Listed entries »
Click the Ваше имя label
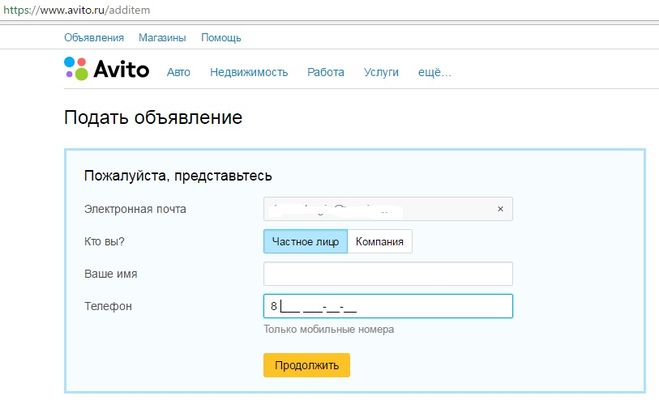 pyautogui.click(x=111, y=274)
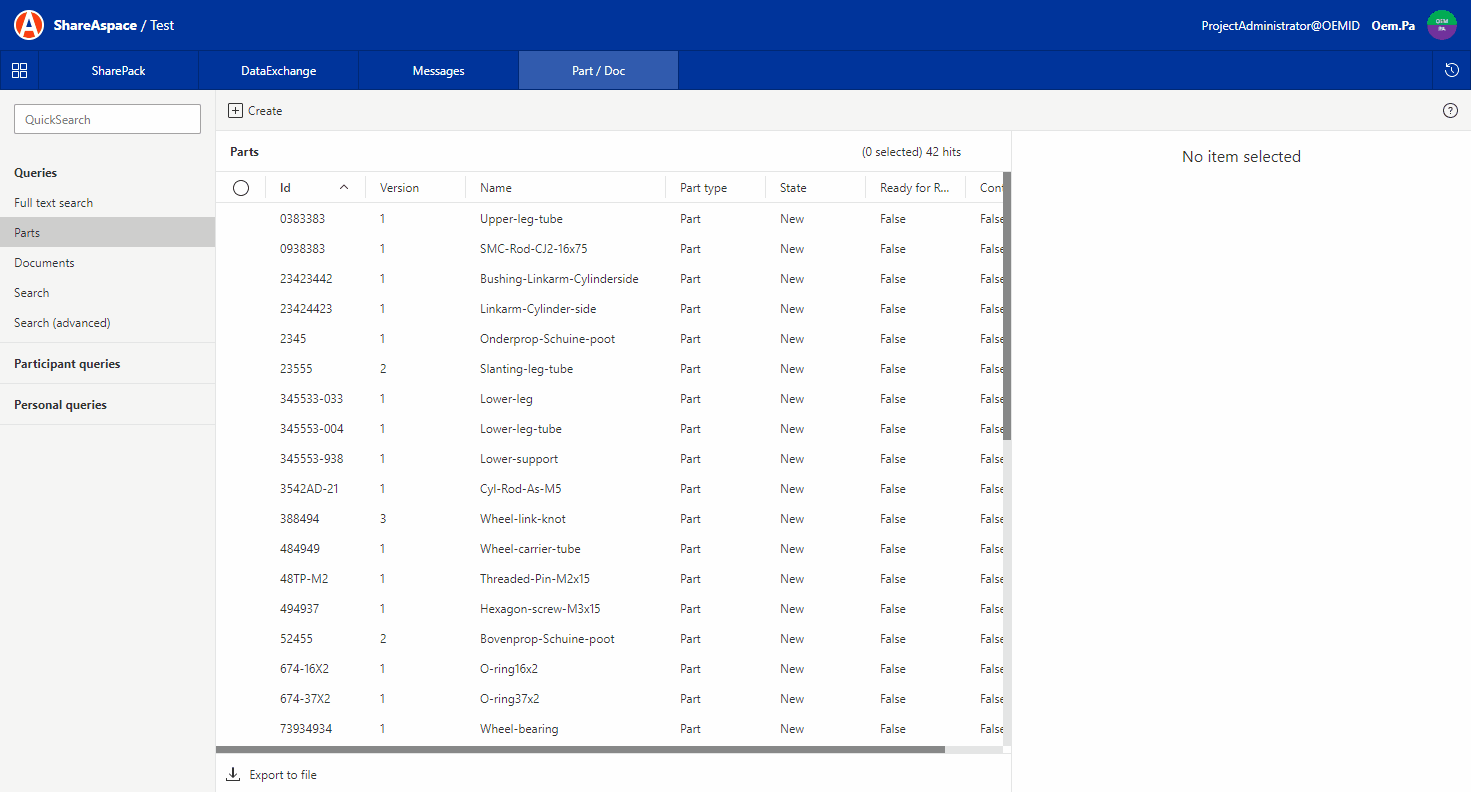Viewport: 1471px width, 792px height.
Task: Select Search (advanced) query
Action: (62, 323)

---

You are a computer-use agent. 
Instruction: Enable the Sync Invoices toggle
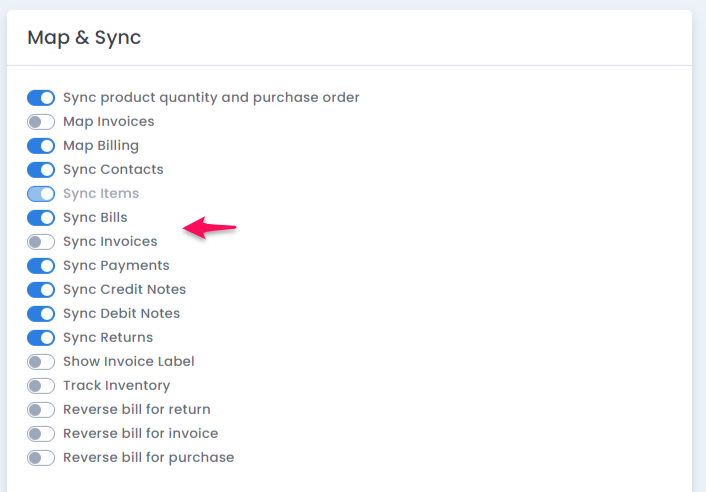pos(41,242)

* * *

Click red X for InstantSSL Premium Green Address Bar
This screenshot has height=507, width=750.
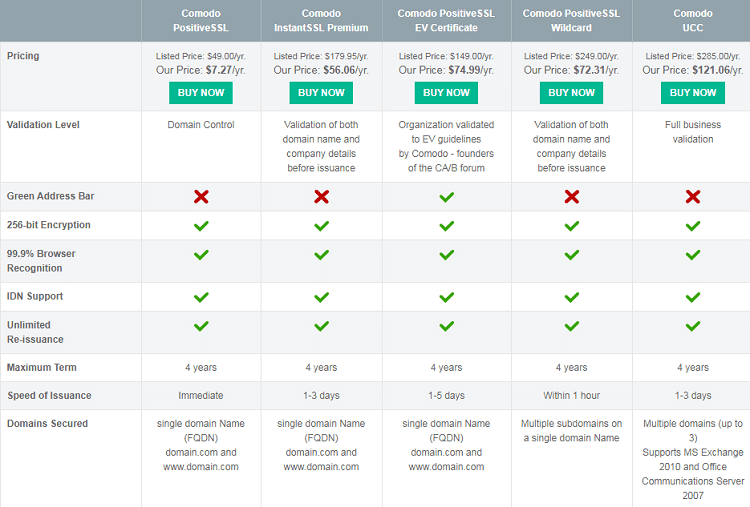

Task objective »
Render the material as a Markdown table, starting with the line containing "You are a computer-use agent." and continuing through the line containing "pos(41,242)". Use a Row column for the row number and a Line column for the line itself, skip blank lines, and leave the pictures out.

Task solution »
| Row | Line |
|---|---|
| 1 | You are a computer-use agent.  |
| 2 | Instruction: Enable the Sync Invoices toggle |
| 3 | pos(41,242) |